Page history last edited by Monica 6 years, 8 months ago Saved with comment


 

Purpose

Embedding metadata into photo images supports long term access and re-use of these images.

Images may easily become separated from the online repository and the carefully crafted metadata describing these images. Embedding textual description into the image file will help ensure any disassociated files retain some basic information that will help a user identify the image. The basic metadata we feel a user may need to identify or re-use images includes title or caption, copyright and contact (source of the physical photograph). Fondren Library will continue to monitor technical developments in digital photography and evaluate how they may influence these guidelines.

 

 

Preferences

 

  • Preference is given to existing photo metadata standards that are in wide use, such as IPTC, XMP and Exif.

 

  • Metadata systematically appended to existing images should also retain any generic technical characteristics captured at time of original scan.

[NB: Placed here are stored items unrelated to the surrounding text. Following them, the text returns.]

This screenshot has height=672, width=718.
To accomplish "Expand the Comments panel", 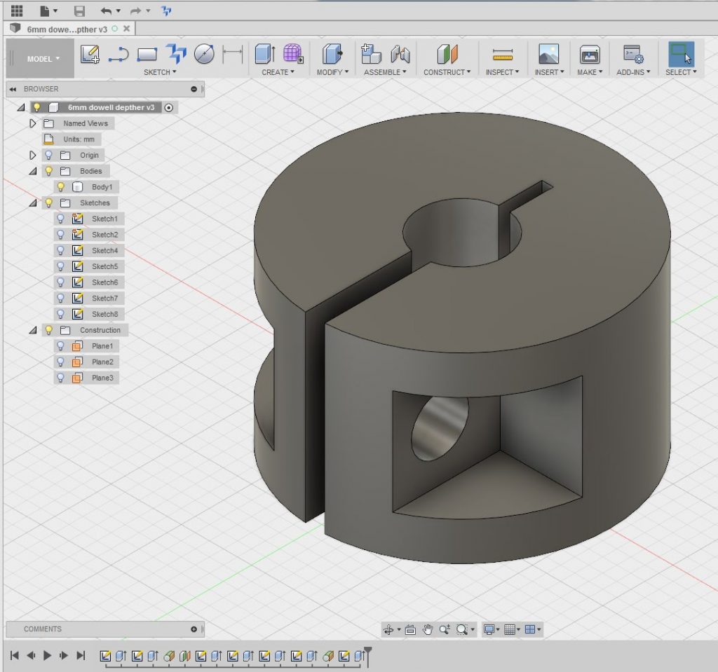I will [x=194, y=629].
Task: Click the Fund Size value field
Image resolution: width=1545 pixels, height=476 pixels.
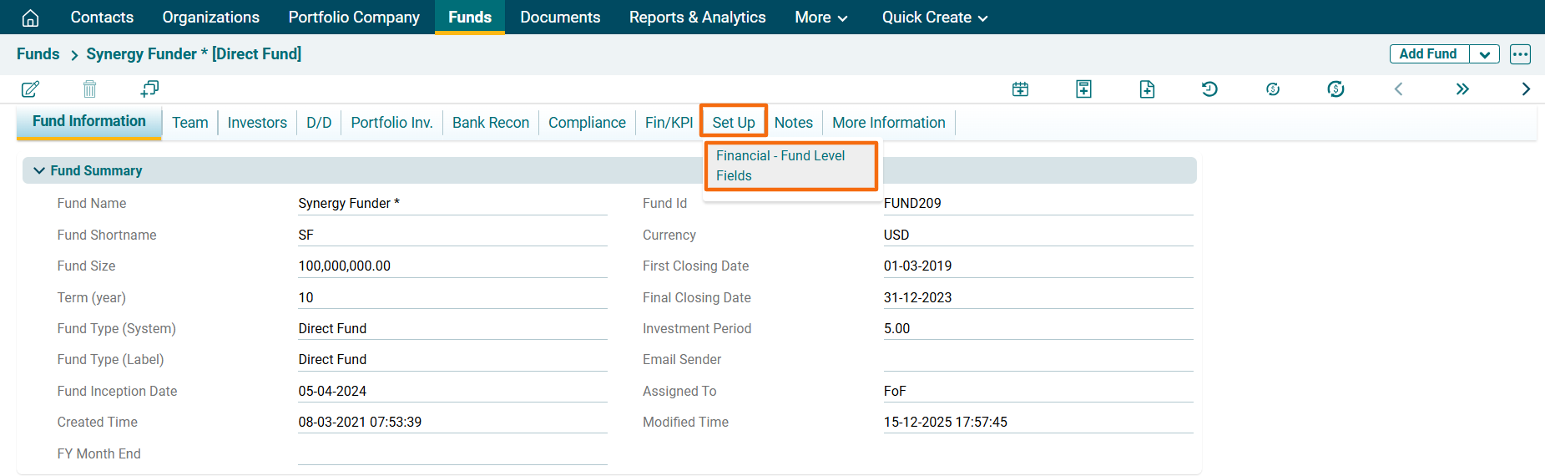Action: (x=452, y=266)
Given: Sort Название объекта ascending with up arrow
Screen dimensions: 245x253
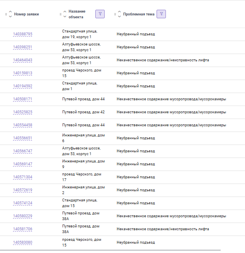Looking at the screenshot, I should 65,12.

This may include digital camera manufacturer-specific metadata, ICC profiles, file type, image dimensions in pixels, orientation, image data compression parameters, etc. Any metadata processing should not remove any of this information.

 

  • It is recommended to use the  IPTC Core schema for embedding metadata as it has a higher backward compatibility (though is less refined metadata options than IPTC Extension) at this time.

 

  • The IPTC Core schema is freely available, well documented and easily integrated into sundry picture-handling programs

 

Method to embed boilerplate metadata to images or PDFs in Bridge

Open Bridge and navigate to directory of files needing to have metadata embedded. 

Open the metadata pane for IPTC metadata. (If it is not showing, go to the menu for Window and select Metadata Panel.)

Select all relevant files in your directory.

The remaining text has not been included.